By March 15, 2010 November 19th, 2019 Business Law, Employment Law


On March 22, 2010, Councilman Bill Henry intends to submit a bill put forth a measure to the Baltimore City Council requiring any contractor doing business with the city to give preference to local UNION employees. Under the measure, local unions would be required to use their best efforts to recruit city residents into union apprenticeship programs and hiring halls. The measure was crafted by the Laborers International Union of North America and is being submitted at their request, according to the Baltimore Sun (”Union laborers would be first in line for city projects under new bill,” 3/8/10).
Across the US, the Construction industry has been hit harder than almost any other industry with a 27% unemployment rate. In Maryland, union labor accounts for only 12.6% of the private construction workforce. (Barry T. Hirsch and David A. Macpherson, "Union Membership and Coverage Database from the Current Population Survey: Note," Industrial and Labor Relations Review, Vol. 56, No. 2, January 2003, pp. 349-54.) The remaining 87.4% of the construction workforce would be eliminated from performing this work under the scheme of the yet to be seen legislation.  According to news reports, Councilman Henry has indicated that his goal was simply to “get more Baltimoreans employed.” (”Union laborers would be first in line for city projects under new bill,” Baltimore Sun, 3/8/10). The Councilman’s motives aside, whenever the government intends to interfere in the marketplace, its methods must be scrutinized for their effects upon those they intend to affect.
Under the reported scheme in this instance, the goal of employing more Baltimore residents will likely be thwarted by the mere fact that local union companies simply do not have enough union laborers to provide for the labor needs of city-sponsored projects. Accordingly, after the available pool of local union labor would be exhausted, the unions would be forced to bring in labor form outside of the jurisdiction. At the same time, local non-union companies would be completely eliminated from the same project despite its vast pool of local laborers (most of whom are participating in non-union apprenticeship and training programs) whose only discriminating characteristic is their decision not to join a labor union.

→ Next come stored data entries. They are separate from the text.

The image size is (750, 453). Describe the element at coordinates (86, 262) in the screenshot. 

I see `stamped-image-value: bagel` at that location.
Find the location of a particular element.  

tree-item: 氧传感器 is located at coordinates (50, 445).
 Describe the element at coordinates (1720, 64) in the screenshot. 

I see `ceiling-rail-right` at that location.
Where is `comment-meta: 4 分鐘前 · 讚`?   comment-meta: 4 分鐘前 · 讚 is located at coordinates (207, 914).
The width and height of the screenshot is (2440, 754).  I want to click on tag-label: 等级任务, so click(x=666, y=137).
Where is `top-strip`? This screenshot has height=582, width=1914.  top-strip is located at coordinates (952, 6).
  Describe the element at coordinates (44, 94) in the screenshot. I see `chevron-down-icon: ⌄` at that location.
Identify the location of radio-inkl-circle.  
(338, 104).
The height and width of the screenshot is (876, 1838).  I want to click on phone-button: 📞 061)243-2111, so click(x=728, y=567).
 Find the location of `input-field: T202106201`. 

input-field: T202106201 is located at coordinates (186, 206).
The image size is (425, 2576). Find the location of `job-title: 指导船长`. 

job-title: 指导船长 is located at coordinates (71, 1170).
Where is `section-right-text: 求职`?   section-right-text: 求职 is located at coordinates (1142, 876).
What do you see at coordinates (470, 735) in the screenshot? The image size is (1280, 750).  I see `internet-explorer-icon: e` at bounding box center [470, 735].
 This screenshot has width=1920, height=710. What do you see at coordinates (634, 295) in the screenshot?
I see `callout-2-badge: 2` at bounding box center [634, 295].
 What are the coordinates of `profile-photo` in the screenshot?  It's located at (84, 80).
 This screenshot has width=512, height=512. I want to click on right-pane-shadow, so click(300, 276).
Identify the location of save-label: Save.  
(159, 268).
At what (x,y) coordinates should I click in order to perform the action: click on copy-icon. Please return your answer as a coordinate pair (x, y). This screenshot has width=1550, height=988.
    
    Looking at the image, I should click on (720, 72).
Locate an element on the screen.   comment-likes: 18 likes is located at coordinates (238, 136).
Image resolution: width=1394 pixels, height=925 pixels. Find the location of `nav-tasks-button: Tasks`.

There are reasons why Unions provide value to their members and to the projects they construct.  Traditionally, labor unions have provided robust apprenticeship training and provided flexibility for employers to increase their labor pools as necessary with local hiring halls. However in the last 30 years, many non-union trade groups have developed their own robust training and apprenticeship programs and provide staffing services which rival those provided by the unions.   Accordingly, the implied benefits being proposed currently (local firms hiring and training local labor) can be achieved by a mix of union and non-union labor on projects without the need to restrict competition and opportunities for local non-union businesses. These goals can be met though fair and balanced incentives for businesses to hire and train local people for local projects. 
I can see no reason why Baltimore or any other branch of Government would endeavor to limit the employment opportunities for its unemployed constituents based upon their ability or desire to join a labor union. The taxes paid by the citizens of those jurisdictions (including those resident laborers affected by this legislation) should not be used to artificially exclude hardworking people from participating in the coming economic recovery.
It will be interesting to see how Baltimore chooses to proceed in this defining moment.
The opinions expressed in this blog are the opinions of the Author only and are not the opinions of Harrison Law Group, its partners, or its employees.